On April 11 – 13, 24 students competed in the Texas Health Occupational Students of America State competition against 3,000 others in Galveston. The following students have qualified to attend the HOSA National Conference in Nashville, TN from June 26 – 29, where they will face off against students from all over the U.S.:

Healthcare Issues — Paige Southworth, Micki Stocker, Javi Ortiz and Molly Finch
Pathophysiology — Bryan Luu in 2nd place
Physical Therapy — Faiz Baqai in 3rd place
Creative Problem Solving — Divya Prakriya, Elizabeth Battey, Amy Qin and Kaina Chen in 1st place
Health Education — Erin Davis and Saman Modi in 2nd place

These students have been working very hard to accomplish their goals, winning titles at the District and State levels. Since there are so many competitors, the event is very intense.

“To advance to Nationals, the students must place first, second or third in the State competition,” HOSA sponsor Jackie Uselton said. “When they get to Nationals there will be about 5,000 competitors from 48 states and Puerto Rico. Texas tends to win more than any other state because our State level of competition is so big and so competitive. The other states that tend to do really well are South Carolina, California and Oklahoma.”

Qualifying for the higher levels of competition takes hours of learning, testing and determination. There are different rounds that need to be passed before a team or individual can advance. These competitions require the students to take practice tests before and after school, create powerpoints and models and demonstrate how to do activities such as CPR, first aid and survival skills.

“The students prepared by studying for their written exams and preparing for the skills round which, for us, included Physical Therapy, Forensic Medicine, Dental Spelling, Creative Problem Solving and such,” Uselton said. “[The students] had to demonstrate skills after qualifying with the written exam by having the top 10 scores.”

At Nationals, only 10 students out of the thousands of teams and individuals will have a chance to be recognized.
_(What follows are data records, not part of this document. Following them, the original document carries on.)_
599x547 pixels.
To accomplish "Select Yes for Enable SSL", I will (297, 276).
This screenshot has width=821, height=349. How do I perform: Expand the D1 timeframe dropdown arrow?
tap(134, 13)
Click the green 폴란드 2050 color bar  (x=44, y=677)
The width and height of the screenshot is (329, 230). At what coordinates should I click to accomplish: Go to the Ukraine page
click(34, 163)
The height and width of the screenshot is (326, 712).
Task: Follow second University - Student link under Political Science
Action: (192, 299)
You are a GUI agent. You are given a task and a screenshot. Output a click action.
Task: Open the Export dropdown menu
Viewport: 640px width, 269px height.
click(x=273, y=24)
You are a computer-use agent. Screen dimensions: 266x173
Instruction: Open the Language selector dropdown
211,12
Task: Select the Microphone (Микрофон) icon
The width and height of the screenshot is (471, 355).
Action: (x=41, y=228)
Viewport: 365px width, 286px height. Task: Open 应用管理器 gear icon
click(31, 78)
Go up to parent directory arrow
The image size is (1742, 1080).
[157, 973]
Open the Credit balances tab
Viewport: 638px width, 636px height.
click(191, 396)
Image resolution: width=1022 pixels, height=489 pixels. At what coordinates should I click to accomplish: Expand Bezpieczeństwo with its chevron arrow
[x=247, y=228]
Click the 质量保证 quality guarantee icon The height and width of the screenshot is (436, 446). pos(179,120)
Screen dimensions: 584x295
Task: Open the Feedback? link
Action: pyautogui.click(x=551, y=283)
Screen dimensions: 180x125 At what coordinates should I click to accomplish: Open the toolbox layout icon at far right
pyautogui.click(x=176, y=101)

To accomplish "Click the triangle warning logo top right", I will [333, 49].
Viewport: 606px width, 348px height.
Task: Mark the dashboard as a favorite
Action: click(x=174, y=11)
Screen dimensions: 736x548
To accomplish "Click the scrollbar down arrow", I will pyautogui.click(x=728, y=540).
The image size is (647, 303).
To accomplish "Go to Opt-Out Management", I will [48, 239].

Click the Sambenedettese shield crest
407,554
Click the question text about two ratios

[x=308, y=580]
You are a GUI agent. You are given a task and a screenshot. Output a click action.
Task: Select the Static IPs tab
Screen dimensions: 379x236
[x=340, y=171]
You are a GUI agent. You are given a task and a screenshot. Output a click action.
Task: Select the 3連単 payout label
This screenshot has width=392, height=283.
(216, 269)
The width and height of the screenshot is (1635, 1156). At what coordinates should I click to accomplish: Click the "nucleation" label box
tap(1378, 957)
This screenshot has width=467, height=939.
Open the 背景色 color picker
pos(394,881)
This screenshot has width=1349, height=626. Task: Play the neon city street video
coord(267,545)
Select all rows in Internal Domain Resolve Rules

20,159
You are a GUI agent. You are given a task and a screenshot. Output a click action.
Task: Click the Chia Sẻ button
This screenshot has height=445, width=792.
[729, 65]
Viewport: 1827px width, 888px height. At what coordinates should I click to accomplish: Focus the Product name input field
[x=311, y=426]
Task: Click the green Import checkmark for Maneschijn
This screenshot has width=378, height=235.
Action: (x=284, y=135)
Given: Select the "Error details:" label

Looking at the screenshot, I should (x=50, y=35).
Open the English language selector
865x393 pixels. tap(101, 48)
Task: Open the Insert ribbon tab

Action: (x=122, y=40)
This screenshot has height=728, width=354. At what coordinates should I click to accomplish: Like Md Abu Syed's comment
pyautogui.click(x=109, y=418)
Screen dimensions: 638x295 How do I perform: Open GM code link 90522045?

“[The judges] give medals for fifth, fourth, third, second and first place,” Uselton said. “Each medal gets increasingly larger in size as you get closer to first place. The first place medal is beautiful, large and gold.”

Junior Elizabeth Battey and her three team members competed in Creative Problem Solving and earned the first place title. Their team knew what they were getting into before they arrived at the competition.

“I know that the competition is pretty cutthroat, since Nationals includes the top teams from each state all over the country,” Battey said. “However, Texas is one of the strongest and largest states in the country, so coming in 1st place at State means that we hopefully should be in good standing at Nationals.”

There are a multiple number of teams that sign up for the same category; however, only one gets selected. Their selection process is in favor of previous State and National winners. Competing takes time and dedication, so only a few students are willing to join a team or individual contests.

“I choose to compete because the hard work that’s necessary to prepare for the competition really builds character, and since my event is a teamwork event, I’ve learned some vital teamwork skills and made some great friends as well,” Battey said. “I am a competitive person, and I love being rewarded after hard work.”

Battey and her teammates hope to get at least fifth place since they landed sixth at Nationals last year.

“There’s no better feeling than knowing that all your hard work has paid off when you’re at the awards ceremony and you get called up to the stage where they shower you with praise and adorn you with a big, shiny, gold medal.”